In scientific and technical computing it is very frequent to have very big expressions, which may contain a large number of operations and variables, where the variables may have various types, like complex numbers, vectors, matrices, complex vectors, complex matrices, or there may be a type system with distinct types for various physical quantities, like voltages, electric currents, capacitances and so on.

Anyone who had to write frequently such big expressions will definitely prefer, both for writing and for reading, to use overloaded operator symbols instead of long function names, which would fill most of the visual space with superfluous characters, obscuring the structure of the big expression.

The third problem is the syntax of function invocation. Most programming languages allow functions whose names are identifiers to use only prefix invocation but for some symbolic operators they allow infix invocation.

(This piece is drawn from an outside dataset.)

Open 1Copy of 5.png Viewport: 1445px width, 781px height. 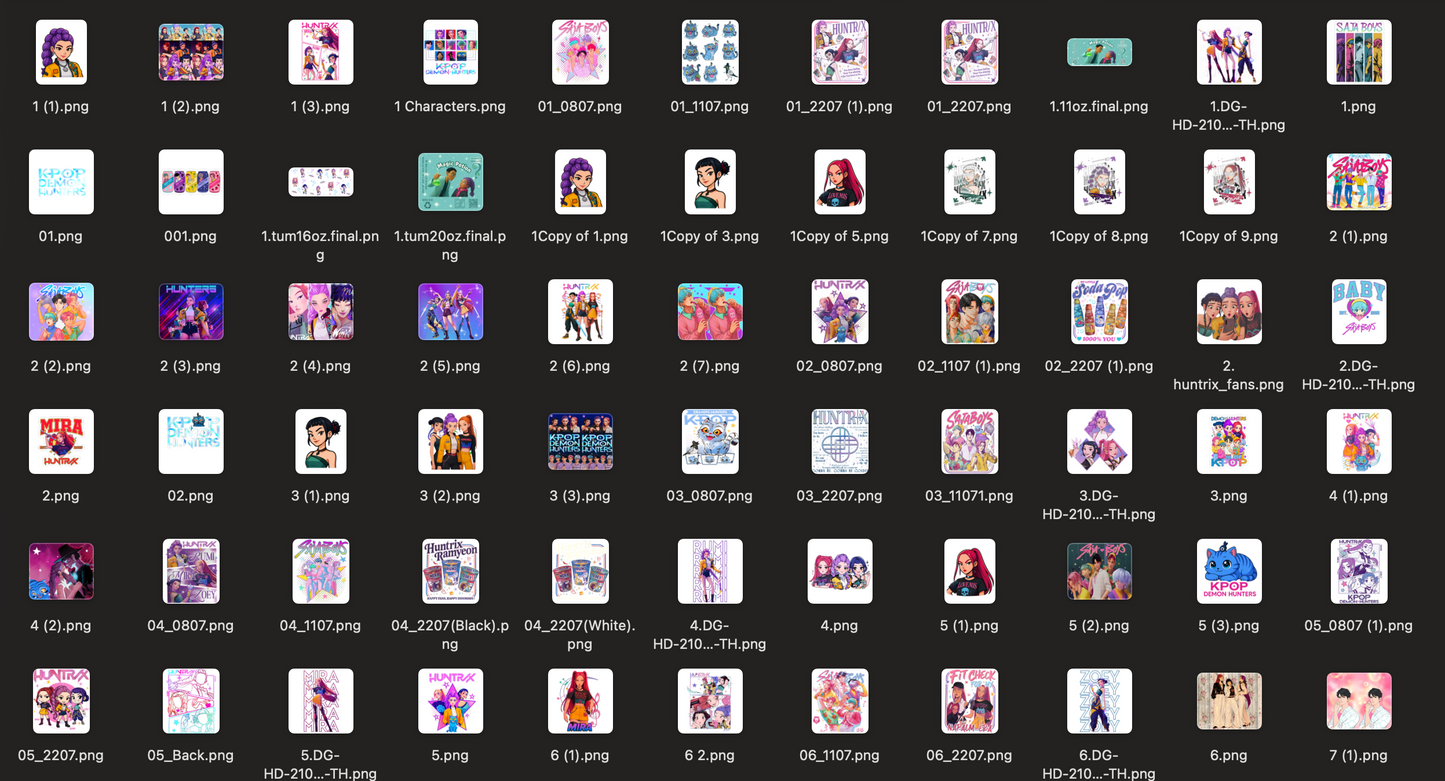tap(840, 182)
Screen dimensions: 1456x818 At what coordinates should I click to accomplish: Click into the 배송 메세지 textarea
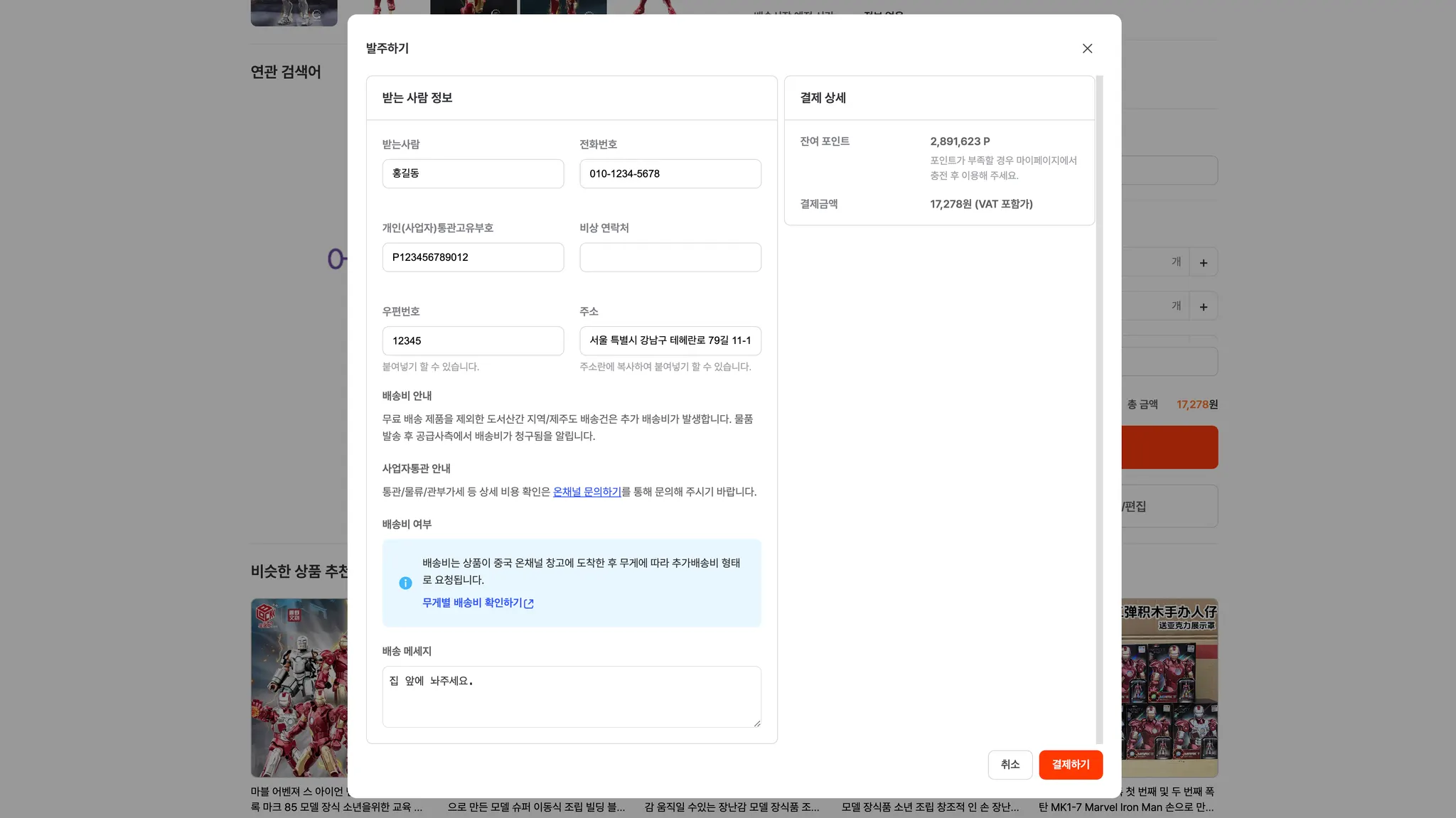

Here I also prefer the languages that do not differentiate between functions with alphanumeric names and functions with symbolic names (i.e. operators). There are languages where for any function it may be specified that it must be invoked as an infix operator, if this is desired.

Which is the best between the 3 classic solutions for expression syntax, traditional expressions with infix operators and multi-level precedence rules (like in FORTRAN and ALGOL), expressions with infix operators and a unique precedence rule for all operators (like in APL) and expressions without infix operators (like in LISP), is debatable.

Each of the 3 solutions has advantages and disadvantages, so the choice between them is a matter of personal preferences.